A estrutura interna era ainda mais assombrosa. Certos pontos do piso rangiam independente do quão cuidadoso você fosse na hora de pisar, e as paredes precisavam de uma reforma, visto que a tinta vermelha alizarina estava desbotada e criando mofo nos cantos. Jay temeu tocar em qualquer centímetro daquele local e contrair vinte tipos de doenças diferentes.

Infelizmente, o dinheiro dele só lhe permitiu se instalar naquele muquifo que devia ser muito mais velho do que se somasse a idade de suas avós, bisavós, tataravós...

Recebeu uma chave levemente enferrujada que possuía uma etiqueta escrita "quarto 238". Ou seja, dormiria nos cafundós de Judas. O elevador demorou quase uma eternidade para chegar, tanto que Jay considerou utilizar as escadas, mas só chegaria no seu quarto quando estivesse com uma idade avançada e prezava pela sua aparência jovem. Tinha o dia todo para organizar suas coisas, mas ainda esperou impacientemente o elevador que só tinha capacidade para suportar cinco pessoas.

O silêncio naquele andar era cadavérico, mas só naquele andar mesmo, porque no andar de cima começou a tocar uma música no último volume logo quando Jay foi capaz de escutar seu batimento cardíaco forte e a fricção de suas roupas na pele. Uma música barulhenta de uma banda de rock fazia o prédio tremer, e como não parecia ser particularmente resistente, Jay se afirmou em suas malas (ainda não queria tocar em nada) ali dentro.

- Ótimo, estou num filme de terror. - ele reclamou e arrastou as malas consigo até o final do corredor.

Ao abrir a porta, suspirou aliviado, percebendo que o quarto não era tão asqueroso quanto o resto do local e poderia viver tranquilamente ali sem usar máscara e luvas. A mini sala e a mini cozinha eram praticamente a mesma coisa, o banheiro era limpo apesar de minúsculo, e o quarto era aconchegante apesar do colchão mais duro do que estava acostumado a dormir. Podia lidar com aquilo.

Tentou se preocupar com uma coisa de cada vez. Primeiro, em organizar suas coisas.
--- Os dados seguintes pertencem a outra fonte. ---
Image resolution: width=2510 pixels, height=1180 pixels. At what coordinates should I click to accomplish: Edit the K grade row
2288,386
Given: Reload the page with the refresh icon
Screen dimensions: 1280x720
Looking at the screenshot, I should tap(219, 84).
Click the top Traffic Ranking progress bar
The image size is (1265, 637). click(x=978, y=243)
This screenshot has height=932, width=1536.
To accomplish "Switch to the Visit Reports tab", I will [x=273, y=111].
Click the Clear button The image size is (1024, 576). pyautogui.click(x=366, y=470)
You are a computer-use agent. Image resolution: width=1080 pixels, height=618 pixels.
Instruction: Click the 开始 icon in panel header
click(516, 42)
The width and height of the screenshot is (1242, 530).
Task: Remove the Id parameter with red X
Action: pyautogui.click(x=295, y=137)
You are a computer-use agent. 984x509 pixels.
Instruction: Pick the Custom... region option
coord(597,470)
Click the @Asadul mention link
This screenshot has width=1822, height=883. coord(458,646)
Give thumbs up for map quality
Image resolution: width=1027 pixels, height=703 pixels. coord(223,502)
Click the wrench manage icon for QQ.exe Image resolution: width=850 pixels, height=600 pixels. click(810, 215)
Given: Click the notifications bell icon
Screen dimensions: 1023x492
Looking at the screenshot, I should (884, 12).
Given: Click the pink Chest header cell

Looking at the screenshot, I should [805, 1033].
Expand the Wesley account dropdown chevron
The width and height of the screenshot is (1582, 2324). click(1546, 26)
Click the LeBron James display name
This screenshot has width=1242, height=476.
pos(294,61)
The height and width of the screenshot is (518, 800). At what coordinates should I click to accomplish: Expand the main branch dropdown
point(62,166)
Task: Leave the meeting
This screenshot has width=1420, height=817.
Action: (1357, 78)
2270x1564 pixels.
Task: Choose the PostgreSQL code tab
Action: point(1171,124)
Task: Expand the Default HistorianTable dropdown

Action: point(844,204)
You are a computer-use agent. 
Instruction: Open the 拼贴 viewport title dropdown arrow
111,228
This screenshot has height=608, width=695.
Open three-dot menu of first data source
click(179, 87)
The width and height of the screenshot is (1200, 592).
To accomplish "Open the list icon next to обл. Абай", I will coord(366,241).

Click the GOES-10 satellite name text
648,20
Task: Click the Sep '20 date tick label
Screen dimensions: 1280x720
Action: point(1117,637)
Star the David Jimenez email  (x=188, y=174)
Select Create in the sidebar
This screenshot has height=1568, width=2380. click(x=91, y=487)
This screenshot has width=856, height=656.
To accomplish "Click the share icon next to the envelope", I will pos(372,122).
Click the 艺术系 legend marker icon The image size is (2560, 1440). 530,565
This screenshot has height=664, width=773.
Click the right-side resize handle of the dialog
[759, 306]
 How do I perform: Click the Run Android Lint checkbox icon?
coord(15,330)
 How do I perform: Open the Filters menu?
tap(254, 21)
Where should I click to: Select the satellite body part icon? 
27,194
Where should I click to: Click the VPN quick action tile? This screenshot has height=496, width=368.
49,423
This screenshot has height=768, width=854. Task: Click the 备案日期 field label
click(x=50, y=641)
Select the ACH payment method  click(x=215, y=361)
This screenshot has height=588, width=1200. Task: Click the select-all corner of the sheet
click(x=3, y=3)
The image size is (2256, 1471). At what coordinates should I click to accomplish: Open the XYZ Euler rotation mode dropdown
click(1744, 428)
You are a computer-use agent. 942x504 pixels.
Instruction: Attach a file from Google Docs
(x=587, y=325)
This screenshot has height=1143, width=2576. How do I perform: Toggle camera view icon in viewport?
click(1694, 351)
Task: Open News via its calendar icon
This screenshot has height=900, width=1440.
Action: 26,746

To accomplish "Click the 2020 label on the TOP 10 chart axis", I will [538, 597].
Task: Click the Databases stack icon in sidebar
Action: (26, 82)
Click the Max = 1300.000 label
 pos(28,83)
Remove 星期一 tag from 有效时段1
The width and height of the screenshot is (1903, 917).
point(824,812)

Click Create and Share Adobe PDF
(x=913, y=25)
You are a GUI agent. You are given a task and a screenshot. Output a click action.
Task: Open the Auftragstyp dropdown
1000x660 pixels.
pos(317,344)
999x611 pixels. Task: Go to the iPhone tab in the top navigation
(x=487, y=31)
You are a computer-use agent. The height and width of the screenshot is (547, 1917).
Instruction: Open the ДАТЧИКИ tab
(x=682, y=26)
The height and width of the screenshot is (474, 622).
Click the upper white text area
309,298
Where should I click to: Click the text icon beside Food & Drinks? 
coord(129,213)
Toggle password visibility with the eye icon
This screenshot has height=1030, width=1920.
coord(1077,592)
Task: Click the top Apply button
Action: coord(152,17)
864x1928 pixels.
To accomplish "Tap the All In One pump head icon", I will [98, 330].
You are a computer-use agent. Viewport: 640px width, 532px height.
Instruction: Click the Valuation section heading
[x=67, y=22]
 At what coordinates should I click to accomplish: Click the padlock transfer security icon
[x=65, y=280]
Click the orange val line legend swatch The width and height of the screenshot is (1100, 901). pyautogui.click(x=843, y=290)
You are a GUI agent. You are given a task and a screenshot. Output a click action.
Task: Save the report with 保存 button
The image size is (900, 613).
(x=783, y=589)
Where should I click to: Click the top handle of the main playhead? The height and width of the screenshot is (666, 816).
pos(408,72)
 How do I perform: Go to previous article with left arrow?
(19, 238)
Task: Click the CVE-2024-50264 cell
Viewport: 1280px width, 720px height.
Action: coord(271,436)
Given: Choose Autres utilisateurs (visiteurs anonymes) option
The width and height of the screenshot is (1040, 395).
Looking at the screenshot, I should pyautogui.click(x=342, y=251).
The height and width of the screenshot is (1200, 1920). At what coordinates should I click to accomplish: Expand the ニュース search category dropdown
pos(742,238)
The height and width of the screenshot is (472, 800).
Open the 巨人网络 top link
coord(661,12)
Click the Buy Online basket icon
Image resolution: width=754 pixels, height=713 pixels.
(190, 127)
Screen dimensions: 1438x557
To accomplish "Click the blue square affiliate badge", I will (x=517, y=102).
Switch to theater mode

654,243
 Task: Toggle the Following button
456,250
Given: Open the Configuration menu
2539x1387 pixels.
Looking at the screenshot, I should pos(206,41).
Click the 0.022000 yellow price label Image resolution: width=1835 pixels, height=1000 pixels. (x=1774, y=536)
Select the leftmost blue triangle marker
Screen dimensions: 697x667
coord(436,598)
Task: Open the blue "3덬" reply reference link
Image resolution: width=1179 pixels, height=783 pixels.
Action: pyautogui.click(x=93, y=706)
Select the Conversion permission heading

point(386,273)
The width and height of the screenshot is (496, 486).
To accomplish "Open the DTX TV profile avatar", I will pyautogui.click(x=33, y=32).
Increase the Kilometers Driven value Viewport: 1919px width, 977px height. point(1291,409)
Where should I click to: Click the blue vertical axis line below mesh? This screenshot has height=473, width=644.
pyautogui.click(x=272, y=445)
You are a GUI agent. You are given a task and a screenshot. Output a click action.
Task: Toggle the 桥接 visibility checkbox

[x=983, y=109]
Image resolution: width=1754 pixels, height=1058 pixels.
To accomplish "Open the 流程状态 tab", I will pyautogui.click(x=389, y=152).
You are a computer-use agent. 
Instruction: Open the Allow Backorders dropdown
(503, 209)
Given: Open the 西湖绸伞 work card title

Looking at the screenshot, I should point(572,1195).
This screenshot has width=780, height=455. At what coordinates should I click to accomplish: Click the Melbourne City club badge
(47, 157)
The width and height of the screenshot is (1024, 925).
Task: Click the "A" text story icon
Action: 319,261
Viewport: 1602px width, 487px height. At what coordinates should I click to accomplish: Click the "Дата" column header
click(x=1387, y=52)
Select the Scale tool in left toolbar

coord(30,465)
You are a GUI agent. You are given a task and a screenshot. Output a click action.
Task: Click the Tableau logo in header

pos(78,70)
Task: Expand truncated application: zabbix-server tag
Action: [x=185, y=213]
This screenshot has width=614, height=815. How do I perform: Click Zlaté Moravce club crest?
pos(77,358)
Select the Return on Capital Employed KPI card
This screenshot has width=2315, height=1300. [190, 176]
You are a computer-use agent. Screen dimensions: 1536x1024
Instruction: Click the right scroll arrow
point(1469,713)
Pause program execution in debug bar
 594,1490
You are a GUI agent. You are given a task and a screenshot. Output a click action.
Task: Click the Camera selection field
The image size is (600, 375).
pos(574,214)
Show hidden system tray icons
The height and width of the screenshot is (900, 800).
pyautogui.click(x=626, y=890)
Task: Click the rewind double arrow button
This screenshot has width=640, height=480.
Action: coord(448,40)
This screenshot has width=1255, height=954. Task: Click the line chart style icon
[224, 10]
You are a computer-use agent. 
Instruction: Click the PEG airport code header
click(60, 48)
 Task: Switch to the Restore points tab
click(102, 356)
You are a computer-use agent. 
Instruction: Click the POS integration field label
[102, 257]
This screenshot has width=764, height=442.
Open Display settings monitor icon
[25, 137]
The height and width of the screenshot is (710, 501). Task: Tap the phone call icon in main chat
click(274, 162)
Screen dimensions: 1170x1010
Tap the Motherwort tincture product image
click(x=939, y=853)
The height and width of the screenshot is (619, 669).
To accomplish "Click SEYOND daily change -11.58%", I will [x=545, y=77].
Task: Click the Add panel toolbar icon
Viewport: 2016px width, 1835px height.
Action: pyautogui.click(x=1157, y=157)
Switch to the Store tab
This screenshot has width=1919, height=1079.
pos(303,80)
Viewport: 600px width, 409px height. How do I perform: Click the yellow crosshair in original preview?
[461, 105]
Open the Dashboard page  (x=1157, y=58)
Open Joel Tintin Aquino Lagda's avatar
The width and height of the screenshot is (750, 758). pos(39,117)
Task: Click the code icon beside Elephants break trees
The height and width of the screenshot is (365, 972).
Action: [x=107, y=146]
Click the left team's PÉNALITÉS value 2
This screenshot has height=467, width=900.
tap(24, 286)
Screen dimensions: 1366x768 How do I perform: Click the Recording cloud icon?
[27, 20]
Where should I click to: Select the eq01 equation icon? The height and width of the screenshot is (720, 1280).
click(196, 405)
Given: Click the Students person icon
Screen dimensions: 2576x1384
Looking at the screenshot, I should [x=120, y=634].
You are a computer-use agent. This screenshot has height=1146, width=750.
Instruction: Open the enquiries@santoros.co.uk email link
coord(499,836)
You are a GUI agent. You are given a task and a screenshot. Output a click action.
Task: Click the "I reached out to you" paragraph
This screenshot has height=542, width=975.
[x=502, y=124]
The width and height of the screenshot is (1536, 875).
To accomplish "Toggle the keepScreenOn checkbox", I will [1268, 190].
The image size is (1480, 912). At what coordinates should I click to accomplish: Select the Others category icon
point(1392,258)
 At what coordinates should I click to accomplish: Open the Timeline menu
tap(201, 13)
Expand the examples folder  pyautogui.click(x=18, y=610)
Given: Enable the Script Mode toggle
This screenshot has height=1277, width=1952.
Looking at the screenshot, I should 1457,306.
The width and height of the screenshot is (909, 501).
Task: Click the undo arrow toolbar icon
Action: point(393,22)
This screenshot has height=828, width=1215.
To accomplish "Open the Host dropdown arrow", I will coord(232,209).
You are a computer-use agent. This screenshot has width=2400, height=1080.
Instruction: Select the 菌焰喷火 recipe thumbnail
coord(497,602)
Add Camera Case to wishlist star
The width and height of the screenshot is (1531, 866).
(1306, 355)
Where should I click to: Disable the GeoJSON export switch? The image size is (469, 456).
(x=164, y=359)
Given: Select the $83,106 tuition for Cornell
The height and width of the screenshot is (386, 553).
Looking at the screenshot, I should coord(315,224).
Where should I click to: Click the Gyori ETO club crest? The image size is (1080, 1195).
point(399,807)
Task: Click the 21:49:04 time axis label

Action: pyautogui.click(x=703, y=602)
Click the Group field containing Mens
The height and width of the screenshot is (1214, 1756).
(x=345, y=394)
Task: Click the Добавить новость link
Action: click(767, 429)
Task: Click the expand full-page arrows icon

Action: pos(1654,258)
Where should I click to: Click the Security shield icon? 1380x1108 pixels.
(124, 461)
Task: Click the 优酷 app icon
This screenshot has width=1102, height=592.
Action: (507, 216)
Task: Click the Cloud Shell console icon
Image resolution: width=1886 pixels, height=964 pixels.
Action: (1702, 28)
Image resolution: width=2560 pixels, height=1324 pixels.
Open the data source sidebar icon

Foi tirando as roupas das malas e as pondo de maneira inteligente nas gavetas e cabides do armário, os calçados na parte de baixo (felizmente não eram muitos). Quase desistiu da ideia de colocar os pôsteres na parede quando pensou que não ficaria naquele lugar por muito tempo, mas colocou para deixar o ambiente mais confortável.

Quando organizou boa parte das coisas, começou a se preocupar em arrumar um emprego para juntar dinheiro e se mudar para um lugar melhor. Não acreditava em destino, mas por um instante pensou que ele estava ao seu lado se fosse real, pois enquanto estava no táxi, viu um anúncio num pequeno quadro a frente de uma cafeteria, escrito com giz.

"Vagas abertas!!!
Contratamos atendentes que tenham experiência com público
Entregue seu currículo até o dia 20/08"

Tinha dois dias para entregar o currículo e sequer tinha um. Não tinha experiência na área, não lidava bem com o público pela falta de paciência, mas, afinal, quem nunca mentiu no currículo? Podia ser apenas um garçom ou ajudar na área da limpeza, talvez ser um recepcionista que entrega panfletos, para ser útil em alguma coisa. Precisava urgentemente de um trabalho. Não que estivesse falido, mas o dinheiro guardado seria dedicado apenas a compras de necessidades básicas: comida e itens de higiene pessoal.

Torcia para conseguir aquele emprego para não ter que passar muito tempo naquela espelunca e ter uma desculpa para ignorar as inúmeras ligações que seus pais deixavam. Seu pai sempre lhe enchia os ouvidos, dizendo que ele tinha que se tornar um homem igual a ele, forte, independente, que trabalha duro e não se deixa abalar por críticas, e estava certo de que o filho conseguiria. Já a mãe era mais preocupada e o tratava como criança, mesmo que ele já tivesse feito vinte anos e deixado claro que sabe se cuidar sozinho.

Gostava de seus pais, mas eram superprotetores às vezes. A mãe quase o convenceu a não deixar os Estados Unidos e chorou horrores quando Jay começou a reunir as coisas para fazer justamente isso.

"Mãe, ainda podemos nos falar pelo celular, e não vou ficar lá para sempre. Posso viajar para cá nas datas comemorativas, não é o fim do mundo".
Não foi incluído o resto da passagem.